> **Stated task**: Copy out the full "Inherent Vice" film review below, word for word and without any changes.

> **Provided passage**:
+===+

The Absurdist Spacecraft of ‘Inherent Vice’

If “The Big Lebowski” is the ultimate movie about stoners, “Inherent Vice” is the ultimate stoned movie. It’s nearly impossible to watch this surprisingly faithful adaptation of Thomas Pynchon’s 2009 novel without feeling high ourselves. But dig it, man: Resistance to the film’s addled charms is futile. This is director Paul Thomas Anderson’s most lavishly light-footed work since 1997’s “Boogie Nights.”

Joaquin Phoenix is Doc Sportello, a private eye with a heart of Hawaiian Gold, and it’s a role he was born to play (though Joaquin seems born to play every one of his roles, doesn’t he?). Decked out in John Lennon shades and muttonchops to make the Founding Fathers weep, waddling in a pelvis-first slouch with feet splayed in Huaraches, mumbling in a drug-fueled burr, scribbling inanities like NOT hallucinating in his reporter’s notebook, and forever “rooting through the city dump that is his memory,” Doc is the love child of Doctor Teeth and 1960s-era Elliott Gould whom we didn’t know we were seeking. He doesn’t really know who he’s seeking, either – which, though an admittedly odd quality in a detective, is perfectly in keeping with this shaggy spaceship of a mystery.

We can tell an awful lot about a culture by the kind of mysteries it spawns. The Brits produce stylish, starchy crime stories; the Swedes, expertly constructed thrillers investigated by existentialists masquerading as stoics. In the mid-twentieth century, that apex of American machismom, the United States produced a veritable glut of hard-boiled detectives dangling cigarettes, staccato quips, and long-legged dames. So it makes sense that this film set in a 1970 Southern California surfer town is all about sweetwater paranoia and the fuzziest of logic. In the wake of the Manson Family murders and the civil unrest of the 1960s, no one, especially in SoCal, knew which end was up, let alone who to believe.

+===+

> **Given data**:
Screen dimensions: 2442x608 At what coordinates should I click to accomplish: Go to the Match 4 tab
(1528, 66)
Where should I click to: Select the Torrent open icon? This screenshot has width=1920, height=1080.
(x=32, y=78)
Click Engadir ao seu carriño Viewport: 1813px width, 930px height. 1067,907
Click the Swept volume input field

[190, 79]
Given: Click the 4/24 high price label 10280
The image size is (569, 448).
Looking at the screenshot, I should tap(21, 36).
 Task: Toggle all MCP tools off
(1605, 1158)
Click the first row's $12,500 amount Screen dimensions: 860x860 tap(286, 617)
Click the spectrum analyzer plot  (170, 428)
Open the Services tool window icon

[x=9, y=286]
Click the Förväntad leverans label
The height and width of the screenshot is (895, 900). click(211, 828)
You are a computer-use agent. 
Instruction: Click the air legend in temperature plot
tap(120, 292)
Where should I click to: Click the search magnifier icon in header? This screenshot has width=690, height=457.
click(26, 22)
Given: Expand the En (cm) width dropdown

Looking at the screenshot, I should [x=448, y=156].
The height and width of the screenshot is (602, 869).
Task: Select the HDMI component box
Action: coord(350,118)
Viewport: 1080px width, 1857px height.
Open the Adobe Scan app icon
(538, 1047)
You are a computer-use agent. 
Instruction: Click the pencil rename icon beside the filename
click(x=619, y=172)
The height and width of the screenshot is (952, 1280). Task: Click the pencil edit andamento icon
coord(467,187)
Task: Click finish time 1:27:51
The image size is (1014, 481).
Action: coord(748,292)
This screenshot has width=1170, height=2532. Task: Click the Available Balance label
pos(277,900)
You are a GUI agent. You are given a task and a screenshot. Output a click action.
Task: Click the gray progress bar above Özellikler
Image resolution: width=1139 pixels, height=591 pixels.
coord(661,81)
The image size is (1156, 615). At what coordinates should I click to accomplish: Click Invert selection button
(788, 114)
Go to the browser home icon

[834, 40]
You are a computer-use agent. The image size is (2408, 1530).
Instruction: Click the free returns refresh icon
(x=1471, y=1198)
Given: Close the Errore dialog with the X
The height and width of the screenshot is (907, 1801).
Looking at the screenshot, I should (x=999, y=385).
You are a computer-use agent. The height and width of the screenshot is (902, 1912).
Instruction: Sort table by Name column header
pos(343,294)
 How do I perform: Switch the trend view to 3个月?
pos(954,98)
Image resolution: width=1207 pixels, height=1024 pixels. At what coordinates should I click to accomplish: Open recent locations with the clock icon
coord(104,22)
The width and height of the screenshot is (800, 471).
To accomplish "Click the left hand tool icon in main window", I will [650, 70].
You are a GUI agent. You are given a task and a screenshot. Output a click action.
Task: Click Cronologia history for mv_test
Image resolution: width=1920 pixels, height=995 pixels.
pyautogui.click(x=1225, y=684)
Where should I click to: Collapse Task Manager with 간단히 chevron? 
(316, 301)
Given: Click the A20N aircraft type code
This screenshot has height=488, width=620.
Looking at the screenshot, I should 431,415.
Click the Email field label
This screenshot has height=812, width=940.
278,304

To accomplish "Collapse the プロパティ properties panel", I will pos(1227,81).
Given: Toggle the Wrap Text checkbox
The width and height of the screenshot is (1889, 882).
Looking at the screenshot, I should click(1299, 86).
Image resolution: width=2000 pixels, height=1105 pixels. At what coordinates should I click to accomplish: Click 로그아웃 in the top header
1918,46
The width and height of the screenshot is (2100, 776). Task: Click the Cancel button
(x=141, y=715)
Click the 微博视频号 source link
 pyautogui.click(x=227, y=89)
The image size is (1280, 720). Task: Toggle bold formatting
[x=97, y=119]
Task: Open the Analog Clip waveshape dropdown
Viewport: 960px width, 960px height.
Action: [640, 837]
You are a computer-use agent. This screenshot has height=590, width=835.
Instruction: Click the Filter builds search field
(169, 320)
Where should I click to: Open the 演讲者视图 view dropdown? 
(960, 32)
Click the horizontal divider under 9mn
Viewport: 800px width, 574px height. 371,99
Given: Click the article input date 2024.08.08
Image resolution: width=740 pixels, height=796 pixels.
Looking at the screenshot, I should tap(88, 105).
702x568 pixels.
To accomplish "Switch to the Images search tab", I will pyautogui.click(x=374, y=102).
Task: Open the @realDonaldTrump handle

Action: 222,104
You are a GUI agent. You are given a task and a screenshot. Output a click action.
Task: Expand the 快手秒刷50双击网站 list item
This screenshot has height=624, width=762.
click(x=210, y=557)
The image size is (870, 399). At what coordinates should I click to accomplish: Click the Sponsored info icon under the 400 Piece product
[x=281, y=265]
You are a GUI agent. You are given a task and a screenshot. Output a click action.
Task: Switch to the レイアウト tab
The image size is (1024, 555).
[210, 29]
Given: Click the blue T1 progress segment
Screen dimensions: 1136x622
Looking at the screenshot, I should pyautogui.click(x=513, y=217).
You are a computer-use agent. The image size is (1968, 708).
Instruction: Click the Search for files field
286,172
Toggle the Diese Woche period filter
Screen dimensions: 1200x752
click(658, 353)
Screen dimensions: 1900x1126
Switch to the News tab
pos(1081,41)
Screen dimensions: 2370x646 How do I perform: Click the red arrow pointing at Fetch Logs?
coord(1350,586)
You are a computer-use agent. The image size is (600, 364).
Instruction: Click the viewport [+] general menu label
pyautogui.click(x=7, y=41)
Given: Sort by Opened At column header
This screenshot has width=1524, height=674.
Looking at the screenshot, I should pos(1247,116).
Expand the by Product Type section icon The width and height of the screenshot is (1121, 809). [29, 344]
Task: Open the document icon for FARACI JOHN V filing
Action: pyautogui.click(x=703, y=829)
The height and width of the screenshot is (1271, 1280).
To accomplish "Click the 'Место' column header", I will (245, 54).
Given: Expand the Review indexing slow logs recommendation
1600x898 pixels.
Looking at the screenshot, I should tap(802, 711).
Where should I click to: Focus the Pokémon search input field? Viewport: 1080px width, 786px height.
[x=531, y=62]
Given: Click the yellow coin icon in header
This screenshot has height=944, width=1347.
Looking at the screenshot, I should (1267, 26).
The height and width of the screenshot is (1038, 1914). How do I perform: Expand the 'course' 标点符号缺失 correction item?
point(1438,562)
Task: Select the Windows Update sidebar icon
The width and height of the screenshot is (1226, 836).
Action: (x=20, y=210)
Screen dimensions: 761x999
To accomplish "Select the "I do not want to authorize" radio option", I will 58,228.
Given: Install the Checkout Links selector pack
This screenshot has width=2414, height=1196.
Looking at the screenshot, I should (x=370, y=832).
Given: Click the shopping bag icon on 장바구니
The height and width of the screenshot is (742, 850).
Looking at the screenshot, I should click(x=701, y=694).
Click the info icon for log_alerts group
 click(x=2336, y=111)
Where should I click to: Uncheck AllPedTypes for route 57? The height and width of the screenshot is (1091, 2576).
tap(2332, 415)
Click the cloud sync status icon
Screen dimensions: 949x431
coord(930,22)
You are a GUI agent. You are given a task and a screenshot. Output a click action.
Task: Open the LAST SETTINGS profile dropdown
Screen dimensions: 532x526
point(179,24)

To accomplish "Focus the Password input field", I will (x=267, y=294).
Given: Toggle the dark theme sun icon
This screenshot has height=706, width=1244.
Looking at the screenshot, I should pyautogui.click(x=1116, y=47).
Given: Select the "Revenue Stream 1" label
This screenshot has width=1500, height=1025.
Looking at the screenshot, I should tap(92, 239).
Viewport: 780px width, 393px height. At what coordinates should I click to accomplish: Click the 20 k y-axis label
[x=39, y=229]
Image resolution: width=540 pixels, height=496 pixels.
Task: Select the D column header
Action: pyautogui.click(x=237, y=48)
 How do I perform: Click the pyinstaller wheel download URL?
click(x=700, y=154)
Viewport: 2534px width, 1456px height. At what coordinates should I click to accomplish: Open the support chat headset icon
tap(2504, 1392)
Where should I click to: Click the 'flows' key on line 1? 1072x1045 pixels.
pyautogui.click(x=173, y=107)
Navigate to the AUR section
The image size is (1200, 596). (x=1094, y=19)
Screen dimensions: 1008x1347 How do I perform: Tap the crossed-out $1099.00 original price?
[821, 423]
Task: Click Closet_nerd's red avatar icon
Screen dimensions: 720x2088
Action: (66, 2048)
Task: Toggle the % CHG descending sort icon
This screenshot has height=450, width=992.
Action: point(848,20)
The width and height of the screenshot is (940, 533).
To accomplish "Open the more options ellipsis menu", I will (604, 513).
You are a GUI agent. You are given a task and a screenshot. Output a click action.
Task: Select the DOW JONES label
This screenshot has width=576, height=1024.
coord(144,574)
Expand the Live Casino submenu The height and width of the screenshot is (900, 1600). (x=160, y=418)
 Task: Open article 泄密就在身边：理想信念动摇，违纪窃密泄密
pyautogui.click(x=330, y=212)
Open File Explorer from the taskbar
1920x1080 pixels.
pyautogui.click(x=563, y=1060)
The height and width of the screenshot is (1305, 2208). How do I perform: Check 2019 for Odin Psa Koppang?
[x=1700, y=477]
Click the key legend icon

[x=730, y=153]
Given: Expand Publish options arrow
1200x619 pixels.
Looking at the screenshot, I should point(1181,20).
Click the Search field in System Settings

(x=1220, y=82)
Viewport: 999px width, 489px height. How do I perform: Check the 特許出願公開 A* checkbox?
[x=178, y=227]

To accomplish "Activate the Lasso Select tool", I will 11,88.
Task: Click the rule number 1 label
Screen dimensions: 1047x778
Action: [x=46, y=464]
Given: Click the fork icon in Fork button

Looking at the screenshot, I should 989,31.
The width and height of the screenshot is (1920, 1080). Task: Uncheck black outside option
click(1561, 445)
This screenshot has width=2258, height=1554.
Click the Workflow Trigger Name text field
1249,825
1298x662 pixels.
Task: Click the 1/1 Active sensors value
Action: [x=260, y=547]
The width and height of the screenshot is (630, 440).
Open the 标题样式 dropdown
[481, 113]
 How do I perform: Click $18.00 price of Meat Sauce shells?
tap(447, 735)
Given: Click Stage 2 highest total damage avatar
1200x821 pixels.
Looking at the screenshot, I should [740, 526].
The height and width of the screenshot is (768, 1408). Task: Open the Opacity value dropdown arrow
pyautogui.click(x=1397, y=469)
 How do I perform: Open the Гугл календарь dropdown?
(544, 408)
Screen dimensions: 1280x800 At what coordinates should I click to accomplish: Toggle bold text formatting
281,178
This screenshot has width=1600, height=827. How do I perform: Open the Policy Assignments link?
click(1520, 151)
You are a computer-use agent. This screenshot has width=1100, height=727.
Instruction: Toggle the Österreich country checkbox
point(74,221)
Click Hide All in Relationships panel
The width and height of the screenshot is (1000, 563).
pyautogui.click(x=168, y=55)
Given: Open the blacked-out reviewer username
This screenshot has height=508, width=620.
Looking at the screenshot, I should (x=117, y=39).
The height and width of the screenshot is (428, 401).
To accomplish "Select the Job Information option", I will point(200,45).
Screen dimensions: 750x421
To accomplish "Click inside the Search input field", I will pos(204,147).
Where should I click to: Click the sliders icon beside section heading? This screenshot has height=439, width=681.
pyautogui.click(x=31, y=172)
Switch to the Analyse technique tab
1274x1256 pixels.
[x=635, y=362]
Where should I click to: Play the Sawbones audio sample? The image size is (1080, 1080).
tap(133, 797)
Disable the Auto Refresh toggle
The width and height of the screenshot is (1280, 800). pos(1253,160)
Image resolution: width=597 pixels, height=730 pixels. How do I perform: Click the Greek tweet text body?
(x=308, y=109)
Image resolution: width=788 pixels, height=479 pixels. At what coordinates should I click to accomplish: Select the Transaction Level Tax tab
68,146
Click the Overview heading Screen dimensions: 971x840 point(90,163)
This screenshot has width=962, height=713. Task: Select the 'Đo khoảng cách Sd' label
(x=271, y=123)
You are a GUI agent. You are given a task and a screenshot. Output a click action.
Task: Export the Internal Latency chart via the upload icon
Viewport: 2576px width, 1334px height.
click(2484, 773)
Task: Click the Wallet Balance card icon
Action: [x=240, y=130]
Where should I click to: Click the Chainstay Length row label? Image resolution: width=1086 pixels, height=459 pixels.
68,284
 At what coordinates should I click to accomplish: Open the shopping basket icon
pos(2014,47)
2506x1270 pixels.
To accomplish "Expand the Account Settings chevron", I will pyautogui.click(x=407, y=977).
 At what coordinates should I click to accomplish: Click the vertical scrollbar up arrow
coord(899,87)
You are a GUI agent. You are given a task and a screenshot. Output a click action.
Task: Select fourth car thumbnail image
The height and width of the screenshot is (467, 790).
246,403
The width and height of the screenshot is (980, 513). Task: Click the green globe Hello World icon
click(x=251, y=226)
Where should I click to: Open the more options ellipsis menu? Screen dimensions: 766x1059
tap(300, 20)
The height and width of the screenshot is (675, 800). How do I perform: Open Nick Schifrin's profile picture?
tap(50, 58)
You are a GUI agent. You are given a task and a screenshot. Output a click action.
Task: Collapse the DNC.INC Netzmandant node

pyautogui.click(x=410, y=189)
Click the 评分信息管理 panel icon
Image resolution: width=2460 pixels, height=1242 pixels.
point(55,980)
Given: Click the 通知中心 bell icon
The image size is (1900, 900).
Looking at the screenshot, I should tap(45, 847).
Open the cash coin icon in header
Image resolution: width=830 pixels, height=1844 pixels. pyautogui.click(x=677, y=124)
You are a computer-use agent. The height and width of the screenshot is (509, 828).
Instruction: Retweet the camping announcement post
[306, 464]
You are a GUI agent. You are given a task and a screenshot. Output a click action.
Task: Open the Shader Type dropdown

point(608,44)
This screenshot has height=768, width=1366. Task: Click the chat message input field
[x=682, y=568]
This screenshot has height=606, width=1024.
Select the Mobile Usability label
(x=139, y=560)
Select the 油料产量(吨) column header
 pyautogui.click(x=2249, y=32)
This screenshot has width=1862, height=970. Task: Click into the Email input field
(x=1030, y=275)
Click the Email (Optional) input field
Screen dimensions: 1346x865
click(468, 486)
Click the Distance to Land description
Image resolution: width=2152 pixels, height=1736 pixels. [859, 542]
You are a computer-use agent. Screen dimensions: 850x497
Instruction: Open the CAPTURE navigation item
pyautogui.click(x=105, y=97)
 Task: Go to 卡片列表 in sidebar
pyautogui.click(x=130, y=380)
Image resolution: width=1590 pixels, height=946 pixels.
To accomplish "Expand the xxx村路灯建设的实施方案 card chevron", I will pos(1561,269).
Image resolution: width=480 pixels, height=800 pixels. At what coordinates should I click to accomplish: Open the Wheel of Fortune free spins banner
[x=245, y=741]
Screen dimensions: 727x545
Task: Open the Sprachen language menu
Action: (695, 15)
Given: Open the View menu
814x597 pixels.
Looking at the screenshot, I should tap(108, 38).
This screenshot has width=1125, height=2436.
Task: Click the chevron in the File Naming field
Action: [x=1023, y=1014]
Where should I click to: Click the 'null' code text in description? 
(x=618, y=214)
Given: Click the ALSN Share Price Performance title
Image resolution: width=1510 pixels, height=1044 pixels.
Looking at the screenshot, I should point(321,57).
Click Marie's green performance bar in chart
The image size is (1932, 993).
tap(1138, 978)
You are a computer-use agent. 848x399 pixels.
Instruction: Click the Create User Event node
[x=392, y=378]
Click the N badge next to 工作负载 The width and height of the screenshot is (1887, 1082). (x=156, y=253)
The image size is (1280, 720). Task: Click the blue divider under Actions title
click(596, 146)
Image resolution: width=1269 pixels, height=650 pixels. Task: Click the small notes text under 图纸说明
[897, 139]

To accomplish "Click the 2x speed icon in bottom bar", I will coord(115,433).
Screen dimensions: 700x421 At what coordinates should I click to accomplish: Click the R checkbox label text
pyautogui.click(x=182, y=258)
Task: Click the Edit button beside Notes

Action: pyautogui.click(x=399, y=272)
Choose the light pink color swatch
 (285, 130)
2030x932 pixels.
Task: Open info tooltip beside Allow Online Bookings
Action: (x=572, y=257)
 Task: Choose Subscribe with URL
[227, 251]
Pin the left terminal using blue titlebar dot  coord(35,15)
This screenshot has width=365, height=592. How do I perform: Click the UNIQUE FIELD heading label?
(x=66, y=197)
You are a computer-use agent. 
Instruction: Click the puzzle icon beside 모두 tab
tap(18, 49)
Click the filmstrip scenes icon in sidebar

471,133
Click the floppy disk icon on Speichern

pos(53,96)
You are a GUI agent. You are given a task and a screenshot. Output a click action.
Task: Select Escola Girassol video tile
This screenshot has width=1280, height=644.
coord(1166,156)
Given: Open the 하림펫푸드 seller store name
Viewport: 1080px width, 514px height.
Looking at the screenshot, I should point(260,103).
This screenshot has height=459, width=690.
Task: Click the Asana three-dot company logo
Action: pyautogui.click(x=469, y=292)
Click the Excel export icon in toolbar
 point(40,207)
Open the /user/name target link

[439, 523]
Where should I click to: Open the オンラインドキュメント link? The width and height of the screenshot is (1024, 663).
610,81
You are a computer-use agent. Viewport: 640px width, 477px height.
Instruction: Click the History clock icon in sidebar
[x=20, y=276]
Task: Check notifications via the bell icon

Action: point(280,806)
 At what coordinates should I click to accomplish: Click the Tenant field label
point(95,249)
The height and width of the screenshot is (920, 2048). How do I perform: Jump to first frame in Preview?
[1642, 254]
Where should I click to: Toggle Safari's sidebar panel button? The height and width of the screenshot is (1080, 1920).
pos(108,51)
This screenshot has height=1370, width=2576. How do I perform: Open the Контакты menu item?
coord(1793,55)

+===+

> **Solution to the exercise**:
The Absurdist Spacecraft of ‘Inherent Vice’

If “The Big Lebowski” is the ultimate movie about stoners, “Inherent Vice” is the ultimate stoned movie. It’s nearly impossible to watch this surprisingly faithful adaptation of Thomas Pynchon’s 2009 novel without feeling high ourselves. But dig it, man: Resistance to the film’s addled charms is futile. This is director Paul Thomas Anderson’s most lavishly light-footed work since 1997’s “Boogie Nights.”

Joaquin Phoenix is Doc Sportello, a private eye with a heart of Hawaiian Gold, and it’s a role he was born to play (though Joaquin seems born to play every one of his roles, doesn’t he?). Decked out in John Lennon shades and muttonchops to make the Founding Fathers weep, waddling in a pelvis-first slouch with feet splayed in Huaraches, mumbling in a drug-fueled burr, scribbling inanities like NOT hallucinating in his reporter’s notebook, and forever “rooting through the city dump that is his memory,” Doc is the love child of Doctor Teeth and 1960s-era Elliott Gould whom we didn’t know we were seeking. He doesn’t really know who he’s seeking, either – which, though an admittedly odd quality in a detective, is perfectly in keeping with this shaggy spaceship of a mystery.

We can tell an awful lot about a culture by the kind of mysteries it spawns. The Brits produce stylish, starchy crime stories; the Swedes, expertly constructed thrillers investigated by existentialists masquerading as stoics. In the mid-twentieth century, that apex of American machismom, the United States produced a veritable glut of hard-boiled detectives dangling cigarettes, staccato quips, and long-legged dames. So it makes sense that this film set in a 1970 Southern California surfer town is all about sweetwater paranoia and the fuzziest of logic. In the wake of the Manson Family murders and the civil unrest of the 1960s, no one, especially in SoCal, knew which end was up, let alone who to believe.